# TASK STATEMENT:
Repeat exactly the lines from the one containing "Where should I click to: Open the Edit menu?" through the last line of the records below, both included, and nothing else.

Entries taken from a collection
===

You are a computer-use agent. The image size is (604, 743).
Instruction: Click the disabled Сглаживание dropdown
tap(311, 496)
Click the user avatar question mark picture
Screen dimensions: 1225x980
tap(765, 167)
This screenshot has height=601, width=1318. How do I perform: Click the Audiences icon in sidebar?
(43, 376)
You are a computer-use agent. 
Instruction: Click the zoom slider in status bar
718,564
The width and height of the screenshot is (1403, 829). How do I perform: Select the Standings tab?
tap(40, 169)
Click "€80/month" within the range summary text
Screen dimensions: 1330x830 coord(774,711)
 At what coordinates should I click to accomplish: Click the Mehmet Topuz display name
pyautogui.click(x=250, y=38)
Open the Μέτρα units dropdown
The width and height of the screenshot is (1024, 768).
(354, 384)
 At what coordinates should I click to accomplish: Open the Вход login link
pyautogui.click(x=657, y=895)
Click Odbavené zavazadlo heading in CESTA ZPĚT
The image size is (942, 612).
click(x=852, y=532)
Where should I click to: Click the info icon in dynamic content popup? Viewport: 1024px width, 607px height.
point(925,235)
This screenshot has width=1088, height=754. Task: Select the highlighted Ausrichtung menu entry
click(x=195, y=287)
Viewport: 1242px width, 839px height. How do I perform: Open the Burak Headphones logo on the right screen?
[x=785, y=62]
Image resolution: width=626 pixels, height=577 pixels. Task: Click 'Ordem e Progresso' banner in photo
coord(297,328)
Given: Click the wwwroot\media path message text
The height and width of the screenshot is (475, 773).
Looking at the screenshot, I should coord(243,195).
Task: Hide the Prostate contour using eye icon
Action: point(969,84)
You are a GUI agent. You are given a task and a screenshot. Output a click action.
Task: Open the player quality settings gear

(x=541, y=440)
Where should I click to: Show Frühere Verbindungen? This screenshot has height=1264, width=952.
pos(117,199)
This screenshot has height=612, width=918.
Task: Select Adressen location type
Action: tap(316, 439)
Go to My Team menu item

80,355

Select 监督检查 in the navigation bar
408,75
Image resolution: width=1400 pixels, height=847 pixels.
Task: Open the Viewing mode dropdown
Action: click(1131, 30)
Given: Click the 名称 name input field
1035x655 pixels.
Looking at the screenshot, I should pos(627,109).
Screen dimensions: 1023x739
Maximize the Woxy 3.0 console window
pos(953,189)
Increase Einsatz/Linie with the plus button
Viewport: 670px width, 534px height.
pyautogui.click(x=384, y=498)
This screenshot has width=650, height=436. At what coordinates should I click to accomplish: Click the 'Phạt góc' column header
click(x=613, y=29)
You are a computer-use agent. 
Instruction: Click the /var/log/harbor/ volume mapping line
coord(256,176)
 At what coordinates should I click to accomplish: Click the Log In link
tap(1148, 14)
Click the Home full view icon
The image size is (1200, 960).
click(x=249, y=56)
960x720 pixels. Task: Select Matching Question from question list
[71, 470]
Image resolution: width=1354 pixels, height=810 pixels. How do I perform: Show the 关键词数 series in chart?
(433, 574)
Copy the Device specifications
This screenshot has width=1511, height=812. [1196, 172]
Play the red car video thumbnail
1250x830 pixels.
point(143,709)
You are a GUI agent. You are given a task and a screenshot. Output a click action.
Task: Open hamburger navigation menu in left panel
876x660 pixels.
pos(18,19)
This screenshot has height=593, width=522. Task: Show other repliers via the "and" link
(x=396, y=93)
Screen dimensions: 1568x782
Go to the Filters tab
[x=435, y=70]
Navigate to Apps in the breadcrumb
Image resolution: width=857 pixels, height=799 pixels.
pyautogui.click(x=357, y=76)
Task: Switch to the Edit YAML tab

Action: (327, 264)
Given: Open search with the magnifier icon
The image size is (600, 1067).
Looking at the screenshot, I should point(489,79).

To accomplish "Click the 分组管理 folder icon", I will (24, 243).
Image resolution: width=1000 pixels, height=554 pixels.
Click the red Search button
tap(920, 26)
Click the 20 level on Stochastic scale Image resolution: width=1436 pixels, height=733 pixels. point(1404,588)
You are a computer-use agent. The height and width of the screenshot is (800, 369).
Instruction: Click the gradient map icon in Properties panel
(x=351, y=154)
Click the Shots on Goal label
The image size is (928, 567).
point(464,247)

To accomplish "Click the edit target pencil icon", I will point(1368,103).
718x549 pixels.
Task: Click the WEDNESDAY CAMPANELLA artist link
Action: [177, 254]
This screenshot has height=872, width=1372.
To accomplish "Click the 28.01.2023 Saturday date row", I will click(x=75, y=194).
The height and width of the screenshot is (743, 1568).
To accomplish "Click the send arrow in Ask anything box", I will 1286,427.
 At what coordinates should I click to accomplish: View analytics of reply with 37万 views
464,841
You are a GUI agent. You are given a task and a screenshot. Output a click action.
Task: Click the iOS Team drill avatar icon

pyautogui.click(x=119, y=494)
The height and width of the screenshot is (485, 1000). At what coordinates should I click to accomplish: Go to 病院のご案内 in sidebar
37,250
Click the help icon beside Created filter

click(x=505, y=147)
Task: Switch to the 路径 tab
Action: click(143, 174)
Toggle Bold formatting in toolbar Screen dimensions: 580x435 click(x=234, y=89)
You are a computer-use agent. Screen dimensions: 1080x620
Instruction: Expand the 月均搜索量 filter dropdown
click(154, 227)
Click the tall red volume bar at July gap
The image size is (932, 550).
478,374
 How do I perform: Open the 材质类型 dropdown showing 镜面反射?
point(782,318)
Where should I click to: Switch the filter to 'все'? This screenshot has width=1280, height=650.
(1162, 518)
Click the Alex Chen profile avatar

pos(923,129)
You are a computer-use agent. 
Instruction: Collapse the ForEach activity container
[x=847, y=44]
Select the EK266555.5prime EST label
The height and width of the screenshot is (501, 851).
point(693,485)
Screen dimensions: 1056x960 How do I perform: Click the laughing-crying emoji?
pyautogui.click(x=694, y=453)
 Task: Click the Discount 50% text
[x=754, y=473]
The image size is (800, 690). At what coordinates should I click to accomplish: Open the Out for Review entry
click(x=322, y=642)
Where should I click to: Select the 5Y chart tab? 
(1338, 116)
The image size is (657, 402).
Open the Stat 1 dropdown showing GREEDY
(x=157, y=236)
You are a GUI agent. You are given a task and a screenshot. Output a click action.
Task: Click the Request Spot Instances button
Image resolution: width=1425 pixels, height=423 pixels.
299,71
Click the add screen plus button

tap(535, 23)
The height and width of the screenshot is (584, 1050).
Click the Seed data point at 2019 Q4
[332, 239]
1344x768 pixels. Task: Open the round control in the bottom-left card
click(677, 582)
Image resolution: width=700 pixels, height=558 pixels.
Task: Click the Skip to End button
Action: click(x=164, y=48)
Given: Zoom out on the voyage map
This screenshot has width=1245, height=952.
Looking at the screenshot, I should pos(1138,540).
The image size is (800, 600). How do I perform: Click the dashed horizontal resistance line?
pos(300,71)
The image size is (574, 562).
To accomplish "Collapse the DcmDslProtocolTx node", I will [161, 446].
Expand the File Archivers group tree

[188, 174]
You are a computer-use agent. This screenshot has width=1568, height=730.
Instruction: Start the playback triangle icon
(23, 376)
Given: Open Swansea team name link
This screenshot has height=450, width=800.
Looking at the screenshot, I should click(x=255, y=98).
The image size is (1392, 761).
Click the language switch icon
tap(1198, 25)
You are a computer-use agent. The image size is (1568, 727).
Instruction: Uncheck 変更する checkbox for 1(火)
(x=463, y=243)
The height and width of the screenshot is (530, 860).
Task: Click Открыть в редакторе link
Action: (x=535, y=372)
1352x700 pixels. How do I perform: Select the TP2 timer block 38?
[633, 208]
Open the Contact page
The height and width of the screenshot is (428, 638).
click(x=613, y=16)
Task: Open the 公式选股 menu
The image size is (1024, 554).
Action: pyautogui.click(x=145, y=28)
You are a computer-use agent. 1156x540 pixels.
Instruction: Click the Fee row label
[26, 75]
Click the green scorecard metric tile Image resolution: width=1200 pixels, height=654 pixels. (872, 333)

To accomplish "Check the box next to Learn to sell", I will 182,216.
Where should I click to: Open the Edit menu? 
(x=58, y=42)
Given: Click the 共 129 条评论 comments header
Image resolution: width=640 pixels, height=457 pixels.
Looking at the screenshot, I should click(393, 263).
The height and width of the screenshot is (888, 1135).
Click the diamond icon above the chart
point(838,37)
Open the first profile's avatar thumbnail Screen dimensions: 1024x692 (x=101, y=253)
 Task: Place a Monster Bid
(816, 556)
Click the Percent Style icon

===

# WRITTEN SOLUTION:
Where should I click to: Open the Edit menu? 
(x=58, y=42)
Given: Click the 共 129 条评论 comments header
Image resolution: width=640 pixels, height=457 pixels.
Looking at the screenshot, I should click(393, 263).
The height and width of the screenshot is (888, 1135).
Click the diamond icon above the chart
point(838,37)
Open the first profile's avatar thumbnail Screen dimensions: 1024x692 (x=101, y=253)
 Task: Place a Monster Bid
(816, 556)
Click the Percent Style icon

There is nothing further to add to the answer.